**Source data**.
Segment Open
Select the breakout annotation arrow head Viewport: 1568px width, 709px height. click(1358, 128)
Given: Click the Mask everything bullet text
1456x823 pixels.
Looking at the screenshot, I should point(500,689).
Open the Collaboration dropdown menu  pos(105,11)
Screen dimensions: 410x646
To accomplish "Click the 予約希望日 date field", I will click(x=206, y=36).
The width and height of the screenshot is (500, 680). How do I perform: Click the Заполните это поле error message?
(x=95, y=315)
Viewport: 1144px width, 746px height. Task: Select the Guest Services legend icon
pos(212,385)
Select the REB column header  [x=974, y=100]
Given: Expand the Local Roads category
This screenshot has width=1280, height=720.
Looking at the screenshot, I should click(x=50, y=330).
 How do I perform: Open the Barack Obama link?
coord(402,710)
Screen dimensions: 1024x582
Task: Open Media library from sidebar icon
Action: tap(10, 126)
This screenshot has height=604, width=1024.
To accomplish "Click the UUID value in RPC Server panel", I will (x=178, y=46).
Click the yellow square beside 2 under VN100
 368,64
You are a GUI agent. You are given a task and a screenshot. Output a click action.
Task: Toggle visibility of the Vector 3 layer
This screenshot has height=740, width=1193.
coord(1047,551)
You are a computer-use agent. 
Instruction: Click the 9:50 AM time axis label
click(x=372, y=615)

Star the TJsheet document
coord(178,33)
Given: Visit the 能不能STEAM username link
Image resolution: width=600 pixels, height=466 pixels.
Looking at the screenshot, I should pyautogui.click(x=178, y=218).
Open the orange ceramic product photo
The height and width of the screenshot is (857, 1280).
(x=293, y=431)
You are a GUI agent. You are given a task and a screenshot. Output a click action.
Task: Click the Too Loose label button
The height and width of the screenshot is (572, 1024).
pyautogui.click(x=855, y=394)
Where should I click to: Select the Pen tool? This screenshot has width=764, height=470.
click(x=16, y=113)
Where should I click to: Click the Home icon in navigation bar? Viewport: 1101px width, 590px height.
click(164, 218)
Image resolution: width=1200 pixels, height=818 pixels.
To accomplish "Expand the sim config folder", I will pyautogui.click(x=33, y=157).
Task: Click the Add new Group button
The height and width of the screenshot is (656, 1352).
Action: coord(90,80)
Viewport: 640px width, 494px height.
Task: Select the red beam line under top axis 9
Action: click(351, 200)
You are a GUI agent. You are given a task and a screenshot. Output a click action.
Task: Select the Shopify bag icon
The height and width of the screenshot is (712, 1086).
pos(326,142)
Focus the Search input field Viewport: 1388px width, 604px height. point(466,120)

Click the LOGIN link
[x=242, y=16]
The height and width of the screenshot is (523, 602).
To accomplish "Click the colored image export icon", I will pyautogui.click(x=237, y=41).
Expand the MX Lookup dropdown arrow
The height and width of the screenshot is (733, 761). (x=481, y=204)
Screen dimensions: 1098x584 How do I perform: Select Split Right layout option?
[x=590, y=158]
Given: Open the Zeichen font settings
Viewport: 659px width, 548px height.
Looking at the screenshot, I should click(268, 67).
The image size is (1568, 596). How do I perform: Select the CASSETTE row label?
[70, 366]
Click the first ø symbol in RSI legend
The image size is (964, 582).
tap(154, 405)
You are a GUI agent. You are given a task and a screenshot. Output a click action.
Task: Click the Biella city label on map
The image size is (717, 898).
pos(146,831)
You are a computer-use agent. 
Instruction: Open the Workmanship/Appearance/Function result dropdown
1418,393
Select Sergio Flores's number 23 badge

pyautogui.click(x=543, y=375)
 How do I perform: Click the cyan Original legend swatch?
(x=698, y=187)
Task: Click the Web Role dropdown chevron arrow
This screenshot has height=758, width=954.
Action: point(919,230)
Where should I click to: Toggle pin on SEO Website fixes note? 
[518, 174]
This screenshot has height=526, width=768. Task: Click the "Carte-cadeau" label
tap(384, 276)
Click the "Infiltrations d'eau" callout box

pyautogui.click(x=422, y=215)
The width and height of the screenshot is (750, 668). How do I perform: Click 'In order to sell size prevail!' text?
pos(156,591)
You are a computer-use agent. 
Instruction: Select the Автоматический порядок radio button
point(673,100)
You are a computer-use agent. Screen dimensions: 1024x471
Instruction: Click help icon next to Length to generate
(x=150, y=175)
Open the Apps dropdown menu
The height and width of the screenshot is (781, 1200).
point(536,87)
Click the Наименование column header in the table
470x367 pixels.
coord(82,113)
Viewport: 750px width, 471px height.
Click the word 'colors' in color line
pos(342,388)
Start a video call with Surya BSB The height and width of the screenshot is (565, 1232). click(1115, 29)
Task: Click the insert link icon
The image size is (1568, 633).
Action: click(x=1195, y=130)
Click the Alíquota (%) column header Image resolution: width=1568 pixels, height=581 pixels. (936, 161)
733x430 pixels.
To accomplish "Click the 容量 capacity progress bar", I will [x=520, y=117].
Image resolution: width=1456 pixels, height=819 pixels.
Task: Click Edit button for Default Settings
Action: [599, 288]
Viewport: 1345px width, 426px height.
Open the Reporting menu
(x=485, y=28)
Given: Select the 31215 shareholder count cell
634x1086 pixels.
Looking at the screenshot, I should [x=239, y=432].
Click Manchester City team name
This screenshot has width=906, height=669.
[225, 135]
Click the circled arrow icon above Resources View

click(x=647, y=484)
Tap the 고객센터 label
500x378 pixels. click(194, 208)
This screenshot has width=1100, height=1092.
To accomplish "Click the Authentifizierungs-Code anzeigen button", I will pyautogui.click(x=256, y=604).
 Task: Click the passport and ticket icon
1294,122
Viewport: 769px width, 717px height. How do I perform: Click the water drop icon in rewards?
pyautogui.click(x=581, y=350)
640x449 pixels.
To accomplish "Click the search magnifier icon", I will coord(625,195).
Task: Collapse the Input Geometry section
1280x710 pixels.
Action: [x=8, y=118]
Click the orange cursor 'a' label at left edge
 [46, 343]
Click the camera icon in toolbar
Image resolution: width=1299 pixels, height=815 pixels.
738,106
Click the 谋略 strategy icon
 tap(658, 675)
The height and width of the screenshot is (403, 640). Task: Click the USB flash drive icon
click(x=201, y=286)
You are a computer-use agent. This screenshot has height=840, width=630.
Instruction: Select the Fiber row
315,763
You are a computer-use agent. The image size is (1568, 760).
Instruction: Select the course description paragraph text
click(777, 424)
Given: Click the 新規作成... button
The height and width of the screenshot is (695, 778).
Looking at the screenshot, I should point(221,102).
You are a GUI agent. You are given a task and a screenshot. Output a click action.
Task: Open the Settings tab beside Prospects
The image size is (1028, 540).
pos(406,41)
Segment Closed
**Exercise brief**. Go through the data and gather every line that holds "column".

**Answer to the exercise**.
Select the REB column header  [x=974, y=100]
Click the Наименование column header in the table
Click the Alíquota (%) column header Image resolution: width=1568 pixels, height=581 pixels. (936, 161)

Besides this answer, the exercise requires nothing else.